# Philosophy of Bayesian statistics: my reactions to Cox and Mayo

The journal Rationality, Markets and Morals has finally posted all the articles in their special issue on the philosophy of Bayesian statistics.

My contribution is called Induction and Deduction in Bayesian Data Analysis. I’ll also post my reactions to the other articles. I wrote these notes a few weeks ago and could post them all at once, but I think it will be easier if I post my reactions to each article separately.

To start with my best material, here’s my reaction to David Cox and Deborah Mayo, “A Statistical Scientist Meets a Philosopher of Science.” I recommend you read all the way through my long note below; there’s good stuff throughout:

1. Cox: “[Philosophy] forces us to say what it is that we really want to know when we analyze a situation statistically.”

This reminds me of a standard question that Don Rubin (who, unlike me, has little use for philosophy in his research) asks in virtually any situation: “What would you do if you had all the data?” For me, that “what would you do” question is one of the universal solvents of statistics.

2. Mayo defines scientific objectivity as concerning “the goal of using data to distinguish correct from incorrect claims about the world” and contrasts this with so-called objective Bayesian statistics. All I can say here is that the terms “subjective” and “objective” seem way overloaded at this point. To me, science is objective in that it aims for reproducible findings that exist independent of the observer, and it’s subjective in that the process of science involves many individual choices. And I think the statistics I do (mostly, but not always, using Bayesian methods) is both objective and subjective in that way.

## 17 thoughts on “Philosophy of Bayesian statistics: my reactions to Cox and Mayo”

• I think the hypothetical question, “What would you do if you had all the data?” is specious. In cases where some of the variables are quantitative one can never have all the data. If all the variables are categorical and the population is finite and small enough to take a reliable census then no inference is required. One just describes the population using traditional methods.

Why is Rubin’s question deep or is the emperor missing his clothes?

The “what would you do if you had all the data” question has been helpful to me in many statistical applications I’ve worked on over the years. It may not be helpful to you because perhaps you have already internalized the principle. But for me it is an always-helpful reminder. In regard to your point above, it is not always clear how to “describe the population using traditional methods.” First, even if one had all the possible data there is often a goal of generalizing to new settings. Second, description itself can be a challenge in high dimensions. Even in two dimensions; consider Red State Blue State.

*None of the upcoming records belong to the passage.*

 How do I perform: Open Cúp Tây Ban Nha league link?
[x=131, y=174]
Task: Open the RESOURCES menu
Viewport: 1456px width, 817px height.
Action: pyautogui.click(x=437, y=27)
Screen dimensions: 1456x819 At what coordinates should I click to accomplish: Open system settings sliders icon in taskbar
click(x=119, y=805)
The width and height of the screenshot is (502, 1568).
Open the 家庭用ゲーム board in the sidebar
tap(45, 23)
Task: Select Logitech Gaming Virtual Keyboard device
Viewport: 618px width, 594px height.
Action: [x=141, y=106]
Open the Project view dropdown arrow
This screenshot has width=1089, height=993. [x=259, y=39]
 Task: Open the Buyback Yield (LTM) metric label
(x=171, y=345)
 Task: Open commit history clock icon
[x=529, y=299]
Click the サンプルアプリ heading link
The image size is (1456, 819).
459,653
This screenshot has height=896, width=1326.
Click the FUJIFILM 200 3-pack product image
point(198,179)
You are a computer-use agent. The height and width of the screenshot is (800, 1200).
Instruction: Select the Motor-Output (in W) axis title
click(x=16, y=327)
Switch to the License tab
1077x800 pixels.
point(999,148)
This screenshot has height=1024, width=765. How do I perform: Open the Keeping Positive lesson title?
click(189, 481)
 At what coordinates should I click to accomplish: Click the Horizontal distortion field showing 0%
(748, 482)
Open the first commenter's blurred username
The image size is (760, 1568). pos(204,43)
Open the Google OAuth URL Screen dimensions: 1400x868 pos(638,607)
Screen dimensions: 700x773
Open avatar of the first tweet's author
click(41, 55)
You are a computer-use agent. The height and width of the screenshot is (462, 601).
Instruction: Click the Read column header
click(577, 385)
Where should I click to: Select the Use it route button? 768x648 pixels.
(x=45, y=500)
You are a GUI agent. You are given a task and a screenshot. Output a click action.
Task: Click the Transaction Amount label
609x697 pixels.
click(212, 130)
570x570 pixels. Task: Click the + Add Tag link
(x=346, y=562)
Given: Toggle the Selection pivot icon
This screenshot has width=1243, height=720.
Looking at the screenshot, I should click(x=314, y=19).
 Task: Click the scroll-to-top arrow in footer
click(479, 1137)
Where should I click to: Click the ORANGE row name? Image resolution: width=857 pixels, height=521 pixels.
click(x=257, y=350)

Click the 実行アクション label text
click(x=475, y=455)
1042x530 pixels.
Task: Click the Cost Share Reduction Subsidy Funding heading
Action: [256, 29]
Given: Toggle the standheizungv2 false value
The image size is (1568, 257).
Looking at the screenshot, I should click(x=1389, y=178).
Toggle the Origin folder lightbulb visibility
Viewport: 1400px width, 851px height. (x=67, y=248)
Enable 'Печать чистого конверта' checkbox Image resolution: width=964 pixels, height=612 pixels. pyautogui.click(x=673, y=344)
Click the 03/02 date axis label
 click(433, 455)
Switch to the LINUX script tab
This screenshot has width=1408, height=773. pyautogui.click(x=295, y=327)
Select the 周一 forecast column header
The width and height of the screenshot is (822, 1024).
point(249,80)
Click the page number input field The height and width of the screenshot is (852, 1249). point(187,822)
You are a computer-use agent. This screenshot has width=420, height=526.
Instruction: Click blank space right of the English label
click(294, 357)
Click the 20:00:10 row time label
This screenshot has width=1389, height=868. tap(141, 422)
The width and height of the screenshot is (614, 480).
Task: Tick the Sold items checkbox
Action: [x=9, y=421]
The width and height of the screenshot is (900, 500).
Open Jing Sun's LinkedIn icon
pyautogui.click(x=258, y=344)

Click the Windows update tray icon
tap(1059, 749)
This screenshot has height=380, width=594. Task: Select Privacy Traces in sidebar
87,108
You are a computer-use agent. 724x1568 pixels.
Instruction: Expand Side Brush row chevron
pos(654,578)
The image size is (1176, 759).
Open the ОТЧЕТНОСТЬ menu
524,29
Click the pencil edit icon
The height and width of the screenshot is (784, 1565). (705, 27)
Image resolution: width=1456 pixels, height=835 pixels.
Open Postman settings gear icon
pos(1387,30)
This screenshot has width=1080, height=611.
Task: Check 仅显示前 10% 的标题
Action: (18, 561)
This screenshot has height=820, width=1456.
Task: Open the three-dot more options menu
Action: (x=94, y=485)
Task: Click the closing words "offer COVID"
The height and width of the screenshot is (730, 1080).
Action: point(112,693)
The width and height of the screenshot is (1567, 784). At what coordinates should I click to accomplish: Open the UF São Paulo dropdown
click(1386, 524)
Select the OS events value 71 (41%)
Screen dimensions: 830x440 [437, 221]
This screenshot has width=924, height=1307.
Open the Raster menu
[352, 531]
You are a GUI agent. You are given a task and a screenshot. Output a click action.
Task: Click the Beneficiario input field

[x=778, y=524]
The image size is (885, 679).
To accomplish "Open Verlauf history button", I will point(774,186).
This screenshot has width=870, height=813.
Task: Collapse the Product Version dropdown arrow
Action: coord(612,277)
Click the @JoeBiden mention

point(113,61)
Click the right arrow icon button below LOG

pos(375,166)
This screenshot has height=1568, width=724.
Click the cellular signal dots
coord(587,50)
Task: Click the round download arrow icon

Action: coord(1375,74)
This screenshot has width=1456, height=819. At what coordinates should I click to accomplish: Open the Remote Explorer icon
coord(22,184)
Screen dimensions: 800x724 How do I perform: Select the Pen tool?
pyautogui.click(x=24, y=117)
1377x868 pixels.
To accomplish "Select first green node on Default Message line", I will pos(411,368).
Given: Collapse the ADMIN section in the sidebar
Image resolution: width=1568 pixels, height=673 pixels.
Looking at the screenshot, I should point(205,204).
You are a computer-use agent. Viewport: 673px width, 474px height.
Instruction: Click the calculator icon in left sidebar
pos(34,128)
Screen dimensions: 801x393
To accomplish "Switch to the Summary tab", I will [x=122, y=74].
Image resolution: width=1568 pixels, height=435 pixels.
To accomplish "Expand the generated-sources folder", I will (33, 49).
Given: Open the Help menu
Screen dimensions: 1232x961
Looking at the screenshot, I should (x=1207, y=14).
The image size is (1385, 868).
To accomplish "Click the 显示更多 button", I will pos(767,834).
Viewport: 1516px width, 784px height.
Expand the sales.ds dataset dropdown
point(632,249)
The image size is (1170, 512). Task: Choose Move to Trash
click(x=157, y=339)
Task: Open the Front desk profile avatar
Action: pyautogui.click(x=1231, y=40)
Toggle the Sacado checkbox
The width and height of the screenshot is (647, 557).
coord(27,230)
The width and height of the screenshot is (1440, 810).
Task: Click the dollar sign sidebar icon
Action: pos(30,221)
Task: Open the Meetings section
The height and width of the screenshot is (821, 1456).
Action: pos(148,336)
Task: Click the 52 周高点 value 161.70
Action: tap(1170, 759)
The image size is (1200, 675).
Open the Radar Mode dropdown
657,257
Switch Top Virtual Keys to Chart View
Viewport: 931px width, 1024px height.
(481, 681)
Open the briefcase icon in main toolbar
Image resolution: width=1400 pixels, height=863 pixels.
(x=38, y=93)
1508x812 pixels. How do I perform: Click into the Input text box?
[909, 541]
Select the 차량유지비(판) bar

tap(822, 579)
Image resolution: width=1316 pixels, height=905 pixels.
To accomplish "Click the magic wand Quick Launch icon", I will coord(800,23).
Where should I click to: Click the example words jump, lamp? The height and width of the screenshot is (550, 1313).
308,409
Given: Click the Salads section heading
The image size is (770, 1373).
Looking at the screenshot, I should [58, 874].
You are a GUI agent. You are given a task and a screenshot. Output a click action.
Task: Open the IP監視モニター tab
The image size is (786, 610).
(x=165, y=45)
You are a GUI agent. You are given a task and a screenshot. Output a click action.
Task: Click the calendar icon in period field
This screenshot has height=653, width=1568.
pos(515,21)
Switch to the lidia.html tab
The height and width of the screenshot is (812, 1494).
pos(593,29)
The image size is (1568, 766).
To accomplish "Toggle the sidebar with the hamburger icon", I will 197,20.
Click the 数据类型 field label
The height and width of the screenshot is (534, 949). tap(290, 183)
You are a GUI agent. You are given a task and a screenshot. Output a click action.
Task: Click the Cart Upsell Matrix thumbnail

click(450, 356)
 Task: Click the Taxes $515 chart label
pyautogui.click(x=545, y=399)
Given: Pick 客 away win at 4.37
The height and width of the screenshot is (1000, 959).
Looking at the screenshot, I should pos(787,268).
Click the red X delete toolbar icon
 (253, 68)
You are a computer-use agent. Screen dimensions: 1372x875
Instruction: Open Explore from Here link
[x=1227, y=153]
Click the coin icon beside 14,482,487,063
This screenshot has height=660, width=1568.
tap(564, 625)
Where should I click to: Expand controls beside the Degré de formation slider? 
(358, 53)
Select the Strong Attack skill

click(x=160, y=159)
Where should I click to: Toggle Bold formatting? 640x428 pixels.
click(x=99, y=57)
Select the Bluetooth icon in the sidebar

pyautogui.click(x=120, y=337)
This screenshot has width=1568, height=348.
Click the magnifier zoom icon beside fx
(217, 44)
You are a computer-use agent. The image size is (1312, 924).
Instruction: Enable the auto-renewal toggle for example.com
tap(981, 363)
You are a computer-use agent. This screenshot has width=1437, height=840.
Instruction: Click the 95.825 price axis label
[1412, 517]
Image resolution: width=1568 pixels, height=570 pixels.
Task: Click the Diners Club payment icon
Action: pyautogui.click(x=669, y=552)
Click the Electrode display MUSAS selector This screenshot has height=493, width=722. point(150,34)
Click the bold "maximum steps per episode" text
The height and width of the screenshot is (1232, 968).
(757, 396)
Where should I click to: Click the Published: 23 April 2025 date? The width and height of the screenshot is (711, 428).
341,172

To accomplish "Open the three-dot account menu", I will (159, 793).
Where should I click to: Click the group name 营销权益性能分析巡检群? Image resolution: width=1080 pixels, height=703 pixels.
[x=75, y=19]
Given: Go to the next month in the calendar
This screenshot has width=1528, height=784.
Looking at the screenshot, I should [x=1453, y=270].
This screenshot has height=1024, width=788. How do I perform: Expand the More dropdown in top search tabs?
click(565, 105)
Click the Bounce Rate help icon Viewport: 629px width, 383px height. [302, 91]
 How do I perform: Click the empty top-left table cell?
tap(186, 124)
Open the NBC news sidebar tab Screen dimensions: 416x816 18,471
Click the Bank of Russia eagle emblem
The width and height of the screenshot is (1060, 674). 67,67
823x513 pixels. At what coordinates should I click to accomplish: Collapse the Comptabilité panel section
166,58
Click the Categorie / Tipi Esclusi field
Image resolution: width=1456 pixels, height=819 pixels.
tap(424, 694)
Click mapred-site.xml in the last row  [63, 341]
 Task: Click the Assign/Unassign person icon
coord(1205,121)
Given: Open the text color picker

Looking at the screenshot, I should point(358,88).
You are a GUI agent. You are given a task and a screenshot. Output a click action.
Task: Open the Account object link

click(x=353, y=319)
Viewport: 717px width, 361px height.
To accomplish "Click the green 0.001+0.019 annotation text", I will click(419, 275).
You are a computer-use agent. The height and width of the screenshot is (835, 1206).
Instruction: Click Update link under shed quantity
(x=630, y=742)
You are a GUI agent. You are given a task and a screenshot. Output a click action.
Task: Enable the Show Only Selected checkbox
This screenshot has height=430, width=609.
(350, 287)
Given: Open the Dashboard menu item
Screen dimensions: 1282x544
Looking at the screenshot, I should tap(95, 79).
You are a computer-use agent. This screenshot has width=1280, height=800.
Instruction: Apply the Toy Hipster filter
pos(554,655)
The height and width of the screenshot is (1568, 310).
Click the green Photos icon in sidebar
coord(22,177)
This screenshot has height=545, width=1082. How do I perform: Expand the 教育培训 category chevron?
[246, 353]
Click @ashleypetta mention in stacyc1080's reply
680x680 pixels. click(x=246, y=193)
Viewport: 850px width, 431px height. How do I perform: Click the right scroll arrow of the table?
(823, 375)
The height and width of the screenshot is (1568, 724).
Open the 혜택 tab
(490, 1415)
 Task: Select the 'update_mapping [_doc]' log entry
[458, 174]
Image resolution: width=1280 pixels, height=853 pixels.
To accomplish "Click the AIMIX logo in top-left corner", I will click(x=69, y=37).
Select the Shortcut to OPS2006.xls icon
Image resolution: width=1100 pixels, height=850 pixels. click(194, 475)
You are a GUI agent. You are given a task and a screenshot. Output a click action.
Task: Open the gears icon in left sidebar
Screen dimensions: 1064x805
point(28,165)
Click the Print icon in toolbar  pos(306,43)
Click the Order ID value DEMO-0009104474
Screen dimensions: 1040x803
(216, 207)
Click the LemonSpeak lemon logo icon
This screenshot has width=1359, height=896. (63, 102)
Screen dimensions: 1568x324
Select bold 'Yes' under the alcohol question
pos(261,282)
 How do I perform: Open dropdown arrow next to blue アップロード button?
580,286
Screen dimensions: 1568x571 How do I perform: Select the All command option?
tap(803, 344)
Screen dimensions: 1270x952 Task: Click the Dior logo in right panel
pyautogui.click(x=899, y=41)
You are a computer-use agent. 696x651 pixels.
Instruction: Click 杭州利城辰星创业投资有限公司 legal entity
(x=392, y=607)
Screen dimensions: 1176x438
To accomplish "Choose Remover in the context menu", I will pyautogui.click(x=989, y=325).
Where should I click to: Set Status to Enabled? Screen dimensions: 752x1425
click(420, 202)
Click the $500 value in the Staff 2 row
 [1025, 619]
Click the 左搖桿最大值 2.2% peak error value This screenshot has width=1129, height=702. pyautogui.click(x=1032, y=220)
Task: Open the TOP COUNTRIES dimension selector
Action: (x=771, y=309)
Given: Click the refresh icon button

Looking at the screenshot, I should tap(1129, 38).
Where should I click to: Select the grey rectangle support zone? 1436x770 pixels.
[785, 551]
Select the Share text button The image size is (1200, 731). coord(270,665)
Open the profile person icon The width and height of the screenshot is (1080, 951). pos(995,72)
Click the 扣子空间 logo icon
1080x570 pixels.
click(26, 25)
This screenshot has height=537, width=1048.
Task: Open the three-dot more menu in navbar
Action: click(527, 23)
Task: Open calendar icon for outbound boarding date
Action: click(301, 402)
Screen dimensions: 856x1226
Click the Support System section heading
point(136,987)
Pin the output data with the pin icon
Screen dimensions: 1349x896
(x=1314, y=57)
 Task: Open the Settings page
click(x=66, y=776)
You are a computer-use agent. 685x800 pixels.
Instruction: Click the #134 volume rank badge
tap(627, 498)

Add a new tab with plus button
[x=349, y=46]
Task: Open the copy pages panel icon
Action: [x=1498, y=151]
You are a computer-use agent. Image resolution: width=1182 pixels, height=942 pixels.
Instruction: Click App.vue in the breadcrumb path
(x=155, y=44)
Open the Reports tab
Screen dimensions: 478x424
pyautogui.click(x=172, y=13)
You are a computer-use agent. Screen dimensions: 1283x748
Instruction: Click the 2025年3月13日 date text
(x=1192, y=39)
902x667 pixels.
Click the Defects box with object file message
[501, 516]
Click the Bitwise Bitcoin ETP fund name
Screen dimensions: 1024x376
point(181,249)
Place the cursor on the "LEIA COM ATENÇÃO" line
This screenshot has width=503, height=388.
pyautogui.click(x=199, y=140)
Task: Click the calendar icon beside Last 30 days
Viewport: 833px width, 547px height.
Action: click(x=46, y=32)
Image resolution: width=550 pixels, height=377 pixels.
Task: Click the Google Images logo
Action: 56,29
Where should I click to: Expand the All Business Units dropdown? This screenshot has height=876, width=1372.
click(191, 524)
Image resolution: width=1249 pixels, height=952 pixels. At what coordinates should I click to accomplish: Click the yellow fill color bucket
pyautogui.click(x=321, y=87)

1. I love the discussions and just thought I would chime in something.

I was recently reading “Objectivity” by Daston and Galison after Galison gave a talk at my University. I only had a couple days and was busy otherwise, so I didn’t get through it, but it did have some interesting points about the history of objectivity as an epistemic virtue that is relevant to this discussion.

They write that objectivity is a fairly recent virtue, developing from the ability of scientists to take photographic images and other instruments of the sort in which the observer plays a passive role in the observation. Previously, the guiding ethic was “Truth-to-nature”, in which the scientist would try to best replicate the symmetries and common properties of the underlying properties of the observed – without the flaws and imperfections of any particular specimen. The authors then discuss the emergence of objectivity and the desire of scientists to remove the impact of the observer on the observed. They discuss the limitations of objectivity as well however, how there are unwarranted artifacts and outliers in data that judgement must be used.

I bring this up because it seems connected to your statement:
“If one’s only goal is to summarize the data, then taking the difference of 8% (along with a confidence interval and even a p-value) is fine. But if you want to generalize to the population—which was indeed the goal of the researcher in this example—then it makes no sense to stop there.”

The idea one must prioritize their epistemic virtue; that being objective and being true to the underlying nature are sometimes in conflict and trained judgement is needed to bridge the gap between.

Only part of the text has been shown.